**SA433 &#x25aa; Data Wrangling and Visualization &#x25aa; Fall 2024**

# Lesson 8. Multi-View Composition &mdash; Facet, Concatenate, Repeat

## In this lesson...

- In this lesson, we will focus on 3 more ways to perform multi-view composition


- **Faceting charts** involves partitioning data into multiple charts, organized in rows and/or columns


- **Concatenating charts** involves positioning arbitrary charts in horizontal or vertical stacks


- **Repeating charts** involves taking a base chart specification and applying it to multiple variables

<hr style="border-top: 2px solid gray; margin-top: 1px; margin-bottom: 1px"></hr>

## Weather data, revisited

* First, let's import Pandas and Altair:

In [1]:
import pandas as pd
import altair as alt

- In this lesson, we're going to use the same weather data we did in the previous lesson


- In the same folder as this notebook, there is a CSV file `data/weather.csv` containing weather statistics for Seattle and New York


- Let's load the dataset and peek at the first 5 rows:

In [2]:
df = pd.read_csv('data/weather.csv')
df.head()

Unnamed: 0,location,date,precipitation,temp_max,temp_min,wind,weather
0,Seattle,2012-01-01,0.0,12.8,5.0,4.7,drizzle
1,Seattle,2012-01-02,10.9,10.6,2.8,4.5,rain
2,Seattle,2012-01-03,0.8,11.7,7.2,2.3,rain
3,Seattle,2012-01-04,20.3,12.2,5.6,4.7,rain
4,Seattle,2012-01-05,1.3,8.9,2.8,6.1,rain


<hr style="border-top: 2px solid gray; margin-top: 1px; margin-bottom: 1px"></hr>

## Faceting charts

- **Faceting** involves subdividing a dataset into groups and creating a separate chart for each group


- Let's start with a basic histogram of the daily high temperature in Seattle:

In [3]:
alt.Chart(df).transform_filter(
    'datum.location == "Seattle"'
).mark_bar().encode(
    alt.X('temp_max:Q').bin().title('Temperature (degrees C)'),
    alt.Y('count():Q')
)

### Columns and rows of facets

- What if we want to see how this distribution changes based on the weather type (e.g. sun, rain, fog)?
    - Note that the variable `weather` contains this information

- We can specify **columns** of faceted charts, with each column corresponding to a different weather type


- First, we specify a **base chart**


- Then, we apply the `.facet()` method to the base chart and specify that each column of charts corresponds to a different value of `weather`

In [4]:
# Solution
base = alt.Chart(df).transform_filter(
    'datum.location == "Seattle"'
).mark_bar().encode(
    alt.X('temp_max:Q').bin().title('Temperature (degrees C)'),
    alt.Y('count():Q')
).properties(
    width=150,
    height=150
)

base.facet(
    column=alt.Column('weather:N').title('Weather Type')
)

- What if we want to see the histograms of the daily high temperatures in New York as well?

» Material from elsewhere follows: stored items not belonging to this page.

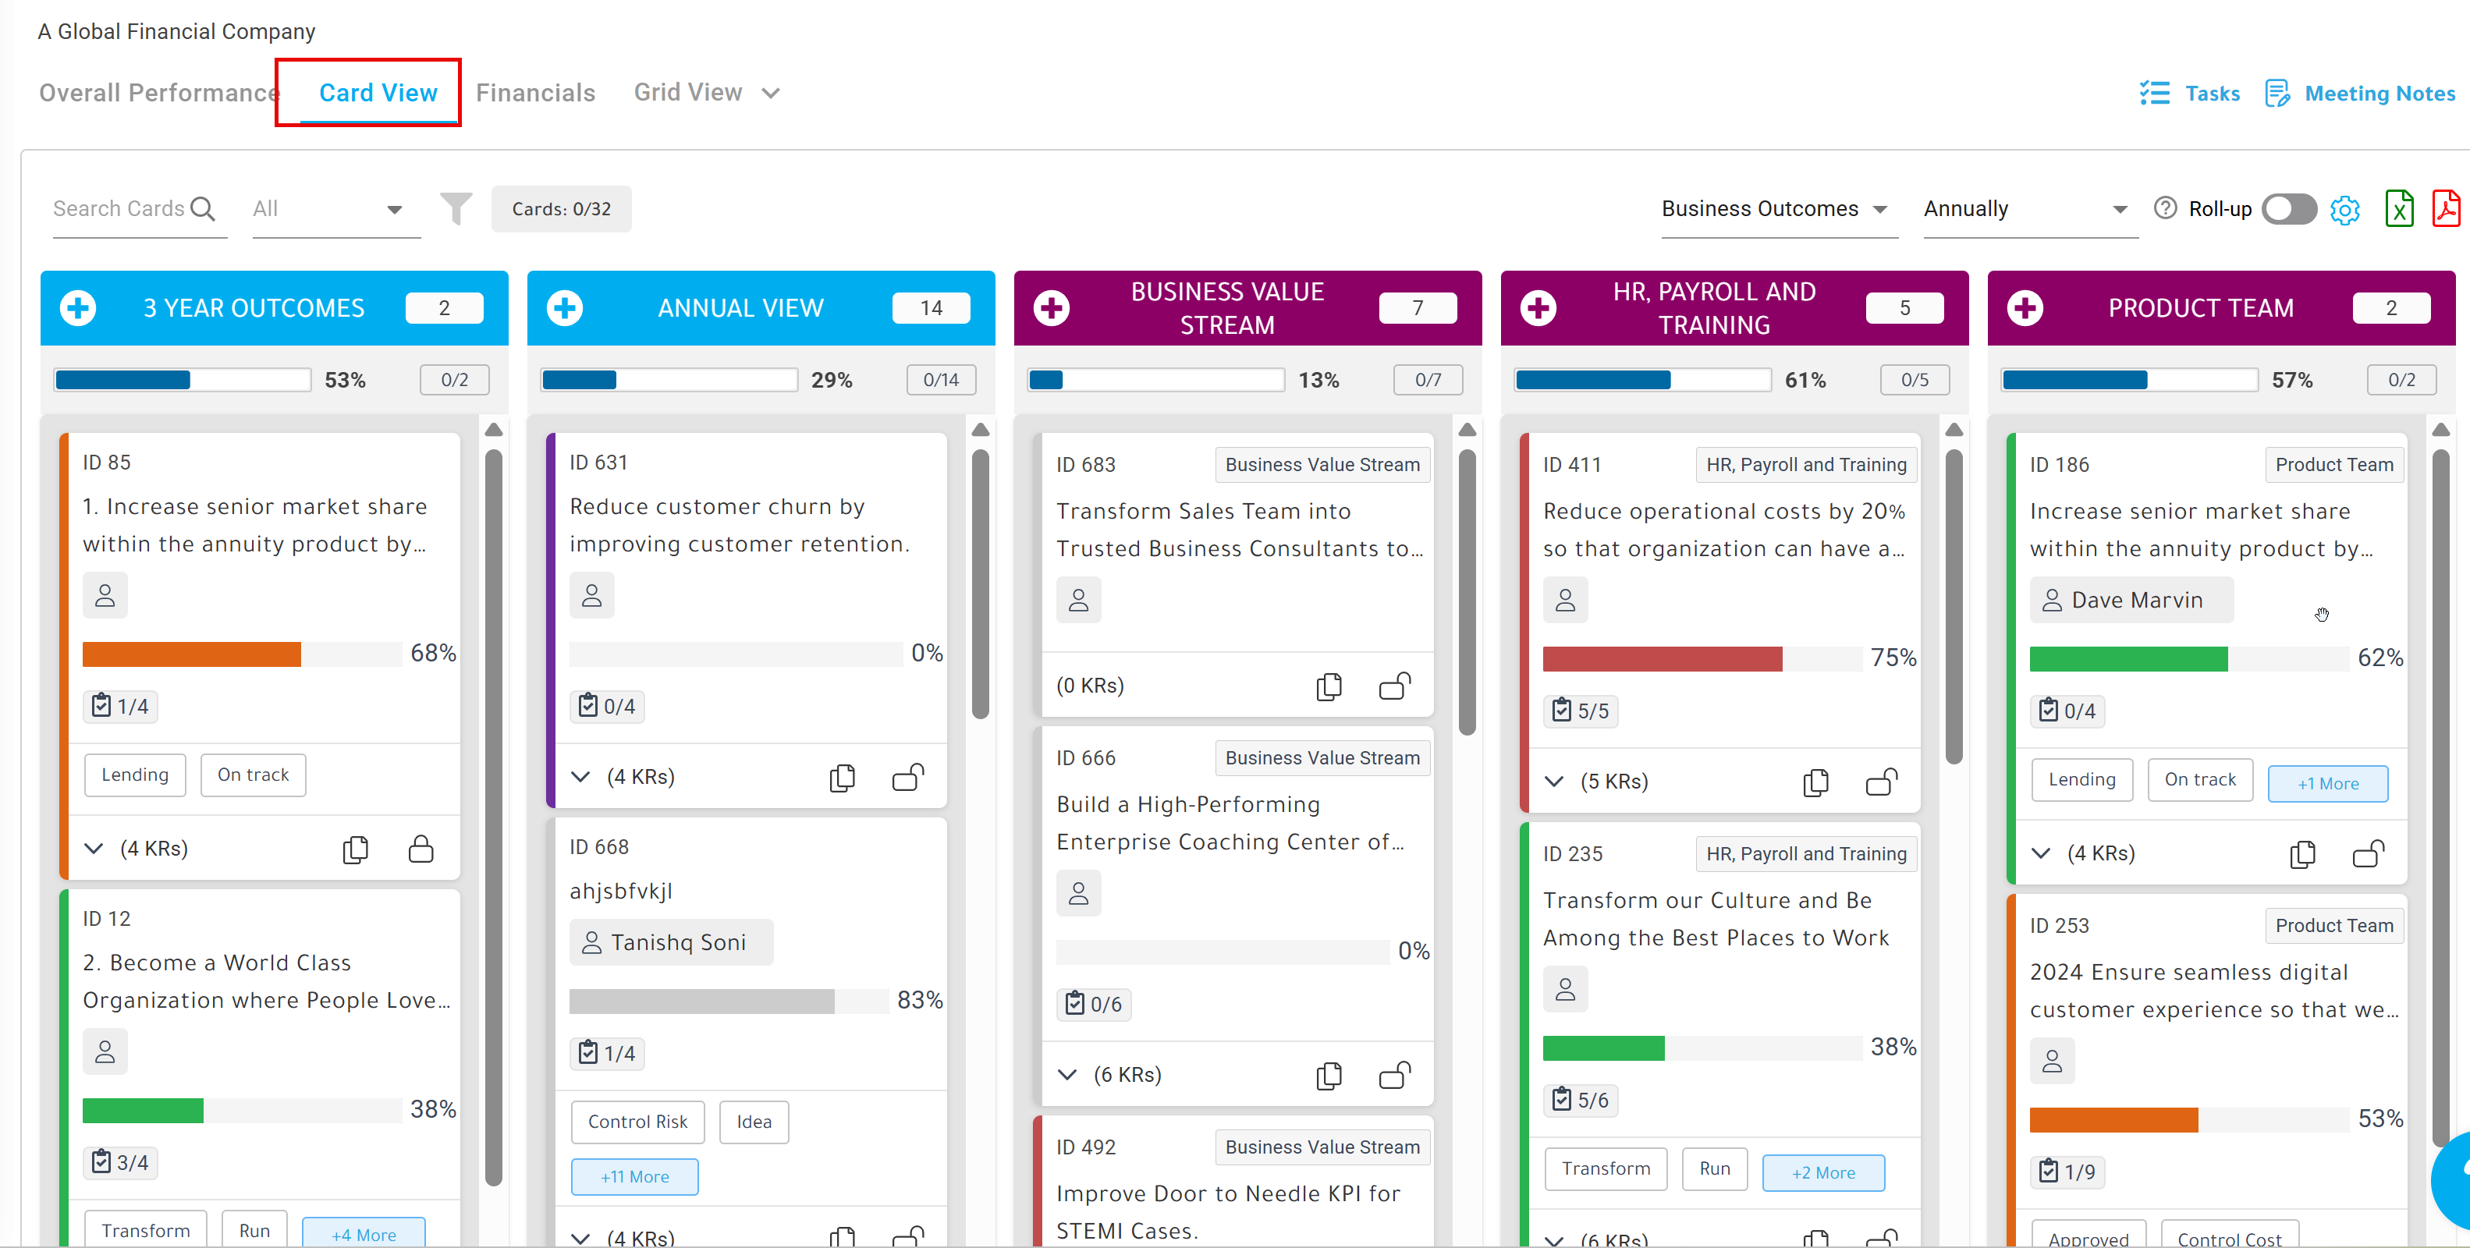2470x1248 pixels.
Task: Show +11 More tags on card ID 668
Action: coord(635,1176)
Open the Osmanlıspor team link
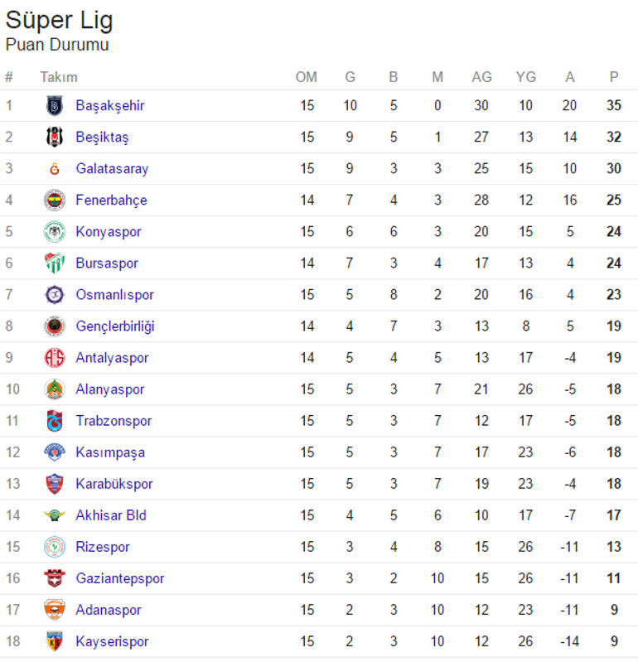The width and height of the screenshot is (638, 662). [114, 295]
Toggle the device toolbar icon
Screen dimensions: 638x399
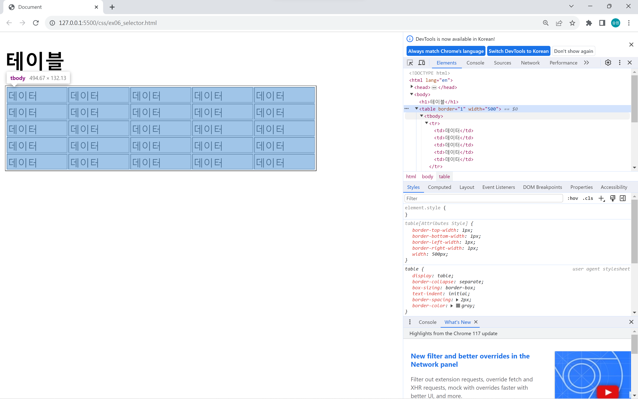click(422, 63)
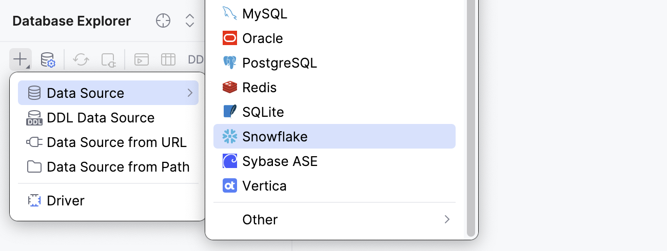Select Data Source from URL

tap(116, 142)
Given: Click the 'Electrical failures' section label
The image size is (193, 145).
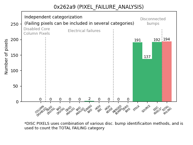Looking at the screenshot, I should tap(84, 31).
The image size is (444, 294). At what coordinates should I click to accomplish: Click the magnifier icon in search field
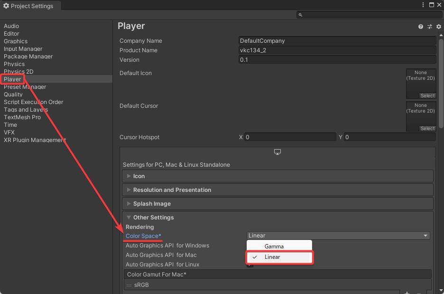coord(300,15)
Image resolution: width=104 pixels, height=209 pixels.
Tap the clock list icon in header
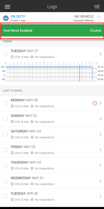click(x=97, y=7)
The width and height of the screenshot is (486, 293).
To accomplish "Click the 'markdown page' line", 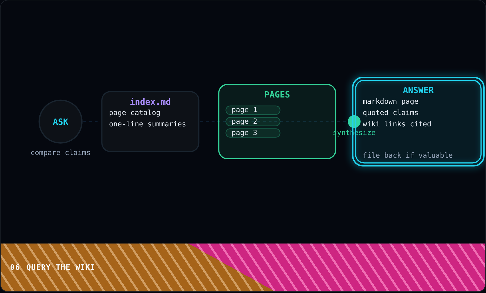I will point(390,101).
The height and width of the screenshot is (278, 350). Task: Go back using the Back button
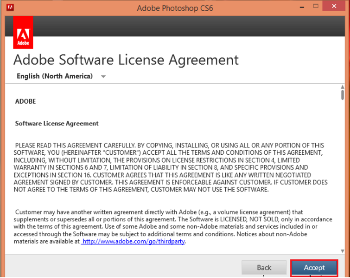pyautogui.click(x=264, y=267)
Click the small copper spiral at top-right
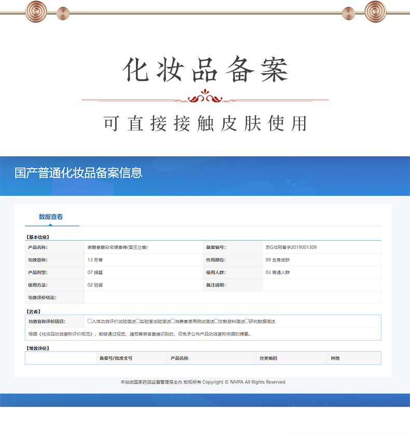Viewport: 410px width, 434px height. point(348,12)
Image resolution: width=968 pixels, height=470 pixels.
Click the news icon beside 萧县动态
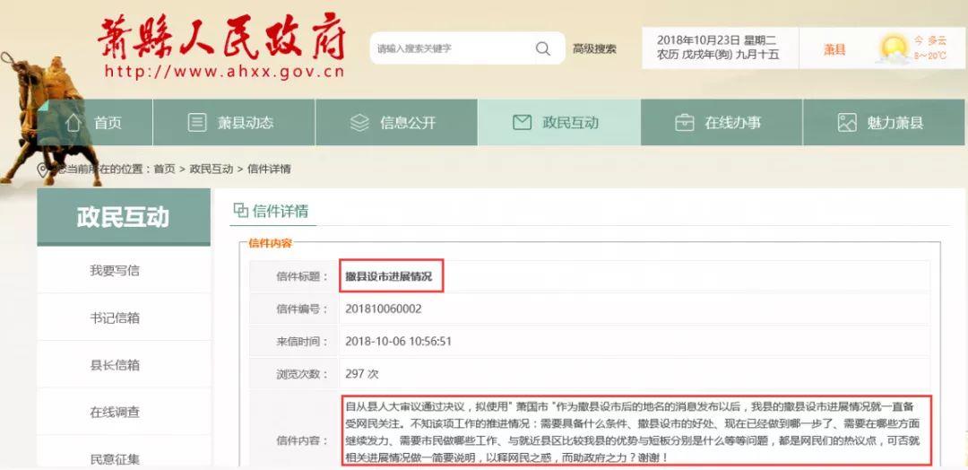(197, 123)
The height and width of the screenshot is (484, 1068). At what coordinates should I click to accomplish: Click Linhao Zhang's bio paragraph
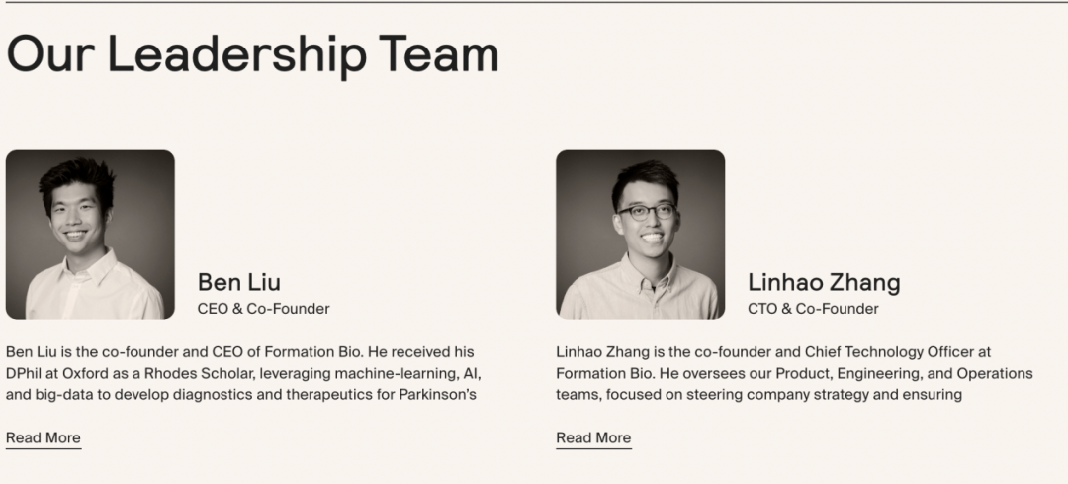(x=794, y=373)
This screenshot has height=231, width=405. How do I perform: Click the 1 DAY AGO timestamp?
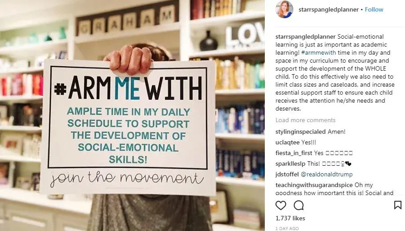tap(288, 228)
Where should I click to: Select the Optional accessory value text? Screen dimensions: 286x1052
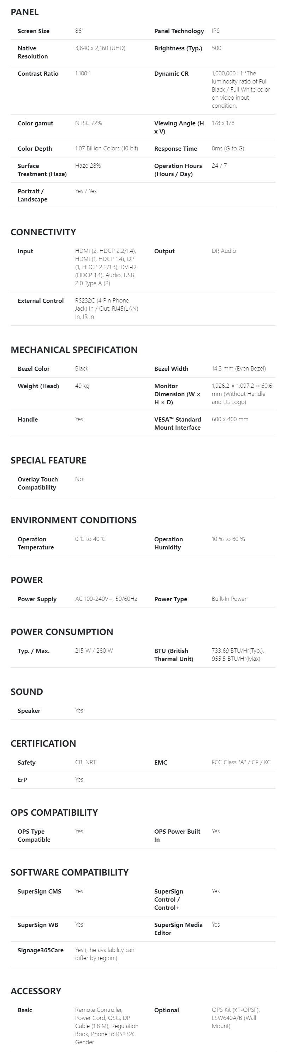[x=236, y=1018]
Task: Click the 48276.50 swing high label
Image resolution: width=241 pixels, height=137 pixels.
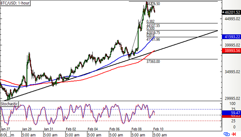Action: pyautogui.click(x=153, y=4)
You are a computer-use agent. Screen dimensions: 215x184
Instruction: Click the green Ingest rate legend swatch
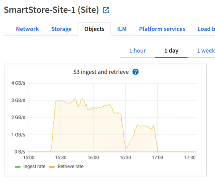18,166
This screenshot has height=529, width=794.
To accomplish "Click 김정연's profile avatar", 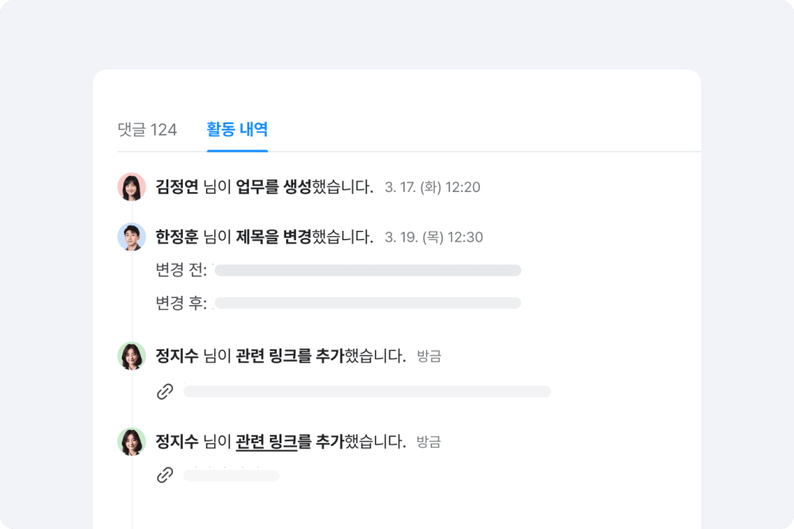I will pos(132,187).
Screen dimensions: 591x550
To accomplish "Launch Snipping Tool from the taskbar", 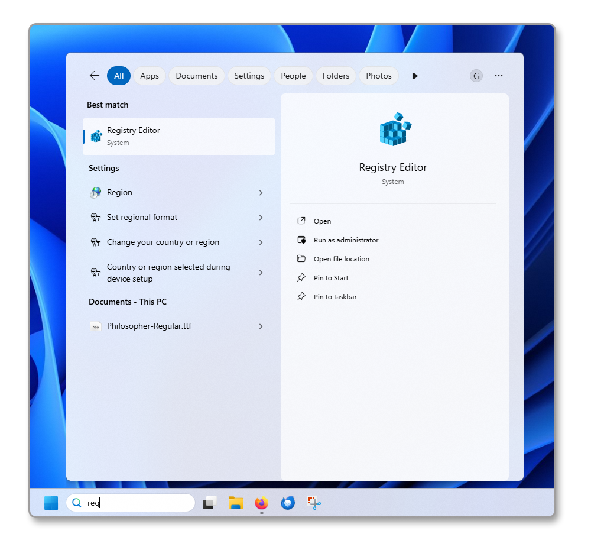I will click(x=313, y=503).
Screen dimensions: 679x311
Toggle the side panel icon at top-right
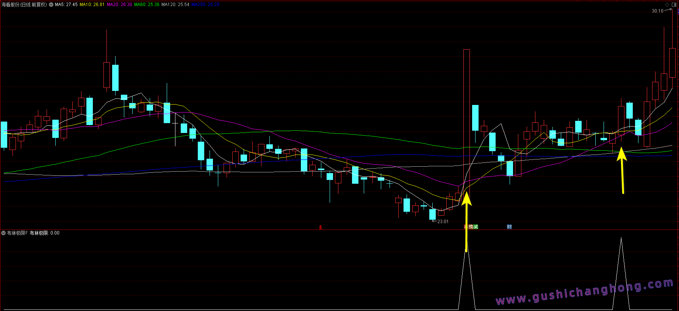[674, 5]
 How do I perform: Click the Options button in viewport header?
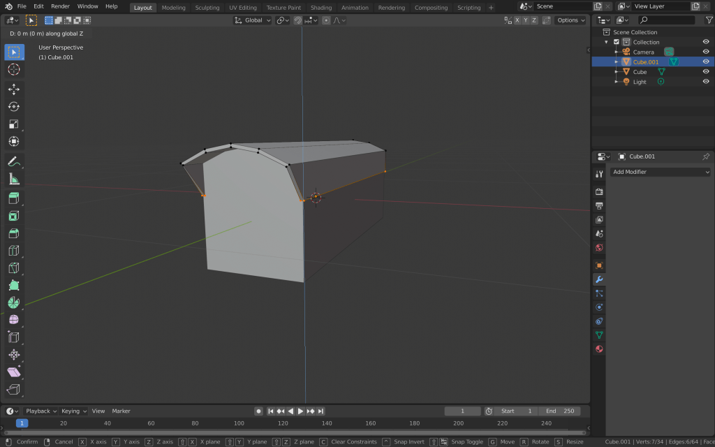click(570, 20)
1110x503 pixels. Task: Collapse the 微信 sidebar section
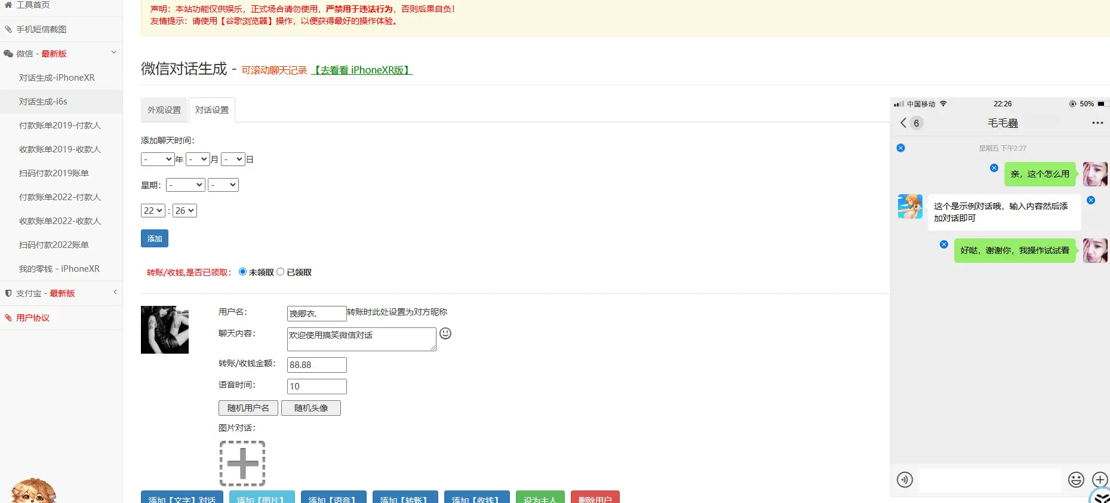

- We can modify our code above and specify **rows** of faceted charts, with each row corresponding to a different value of `location`, like this:

In [5]:
# Solution
base = alt.Chart(df).mark_bar().encode(
    alt.X('temp_max:Q').bin().title('Temperature (degrees C)'),
    alt.Y('count():Q')
).properties(
    width=150,
    height=150
)

base.facet(
    row=alt.Row('location:N').title('Location'),
    column=alt.Column('weather:N').title('Weather Type')
)

- We end up with a matrix of charts: we subdivided the data based on the *combination* of values from two variables


- You can also specify rows *without* specifying columns

### Wrapping facets

- We can also **wrap** faceted charts to a fixed number of columns, like this:

In [6]:
# Solution
base = alt.Chart(df).transform_filter(
    'datum.location == "Seattle"'
).mark_bar().encode(
    alt.X('temp_max:Q').bin().title('Temperature (degrees C)'),
    alt.Y('count():Q')
).properties(
    width=150,
    height=150
)

base.facet(
    facet=alt.Facet('weather:N').title('Weather Type'),
    columns=3
)

- Note the keyword `columns` &mdash; not `column`!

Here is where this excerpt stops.